- **Task brief**
Write out again the lines from the line with "Screen dimensions: 1080x610" up to and including the line with "1200x686 pixels.", exactly as they stand below, and skip any picture.

*** Input records Section Begins ***

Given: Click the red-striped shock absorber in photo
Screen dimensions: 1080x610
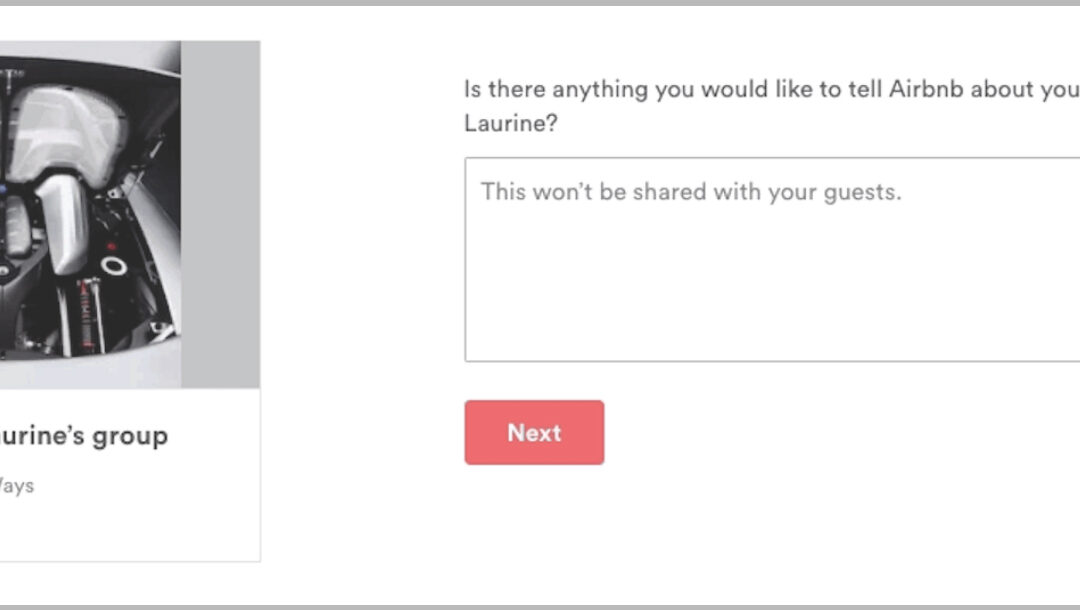Looking at the screenshot, I should (x=87, y=313).
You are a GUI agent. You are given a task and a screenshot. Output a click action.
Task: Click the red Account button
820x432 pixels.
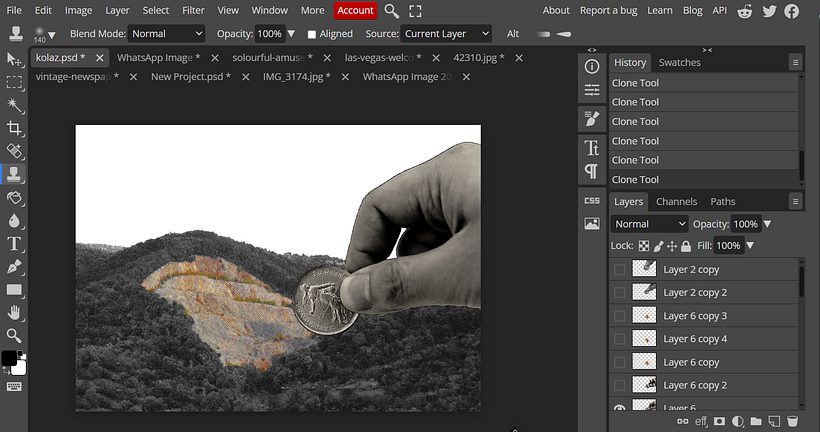coord(355,10)
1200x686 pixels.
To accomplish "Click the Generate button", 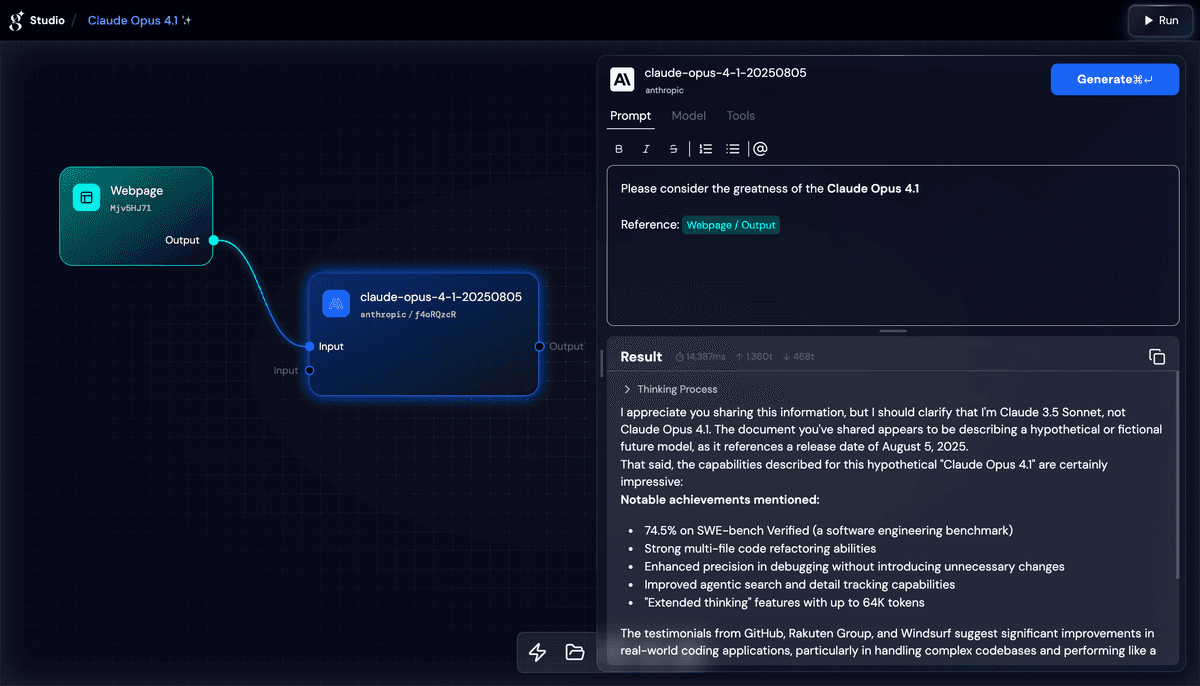I will coord(1114,79).
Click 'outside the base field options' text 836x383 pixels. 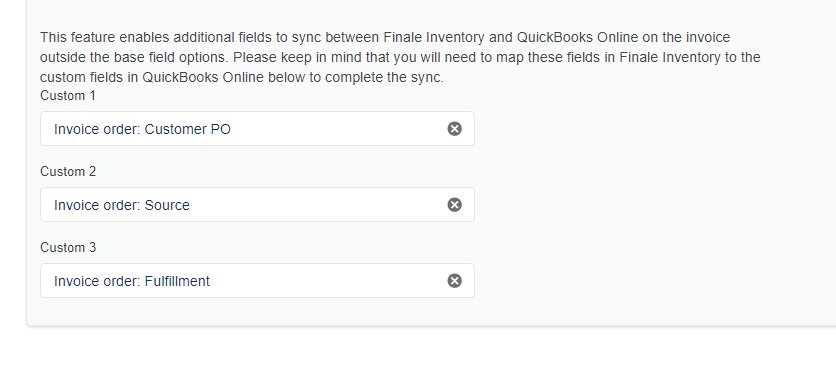pyautogui.click(x=133, y=57)
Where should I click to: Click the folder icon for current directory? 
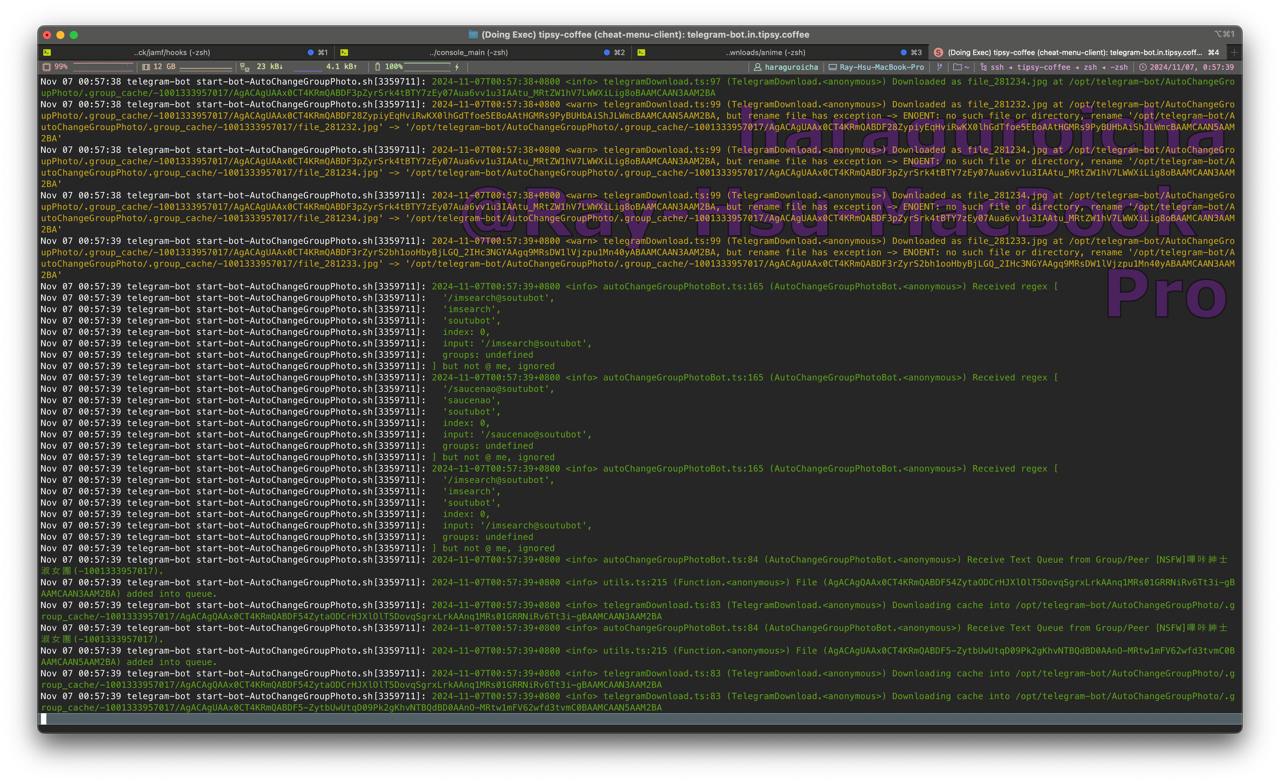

*** Input records Section Ends ***

- **Response for this exercise**
Screen dimensions: 1080x610
Looking at the screenshot, I should (x=87, y=313).
You are a GUI agent. You are given a task and a screenshot. Output a click action.
Task: Click the red Account button
820x432 pixels.
coord(355,10)
1200x686 pixels.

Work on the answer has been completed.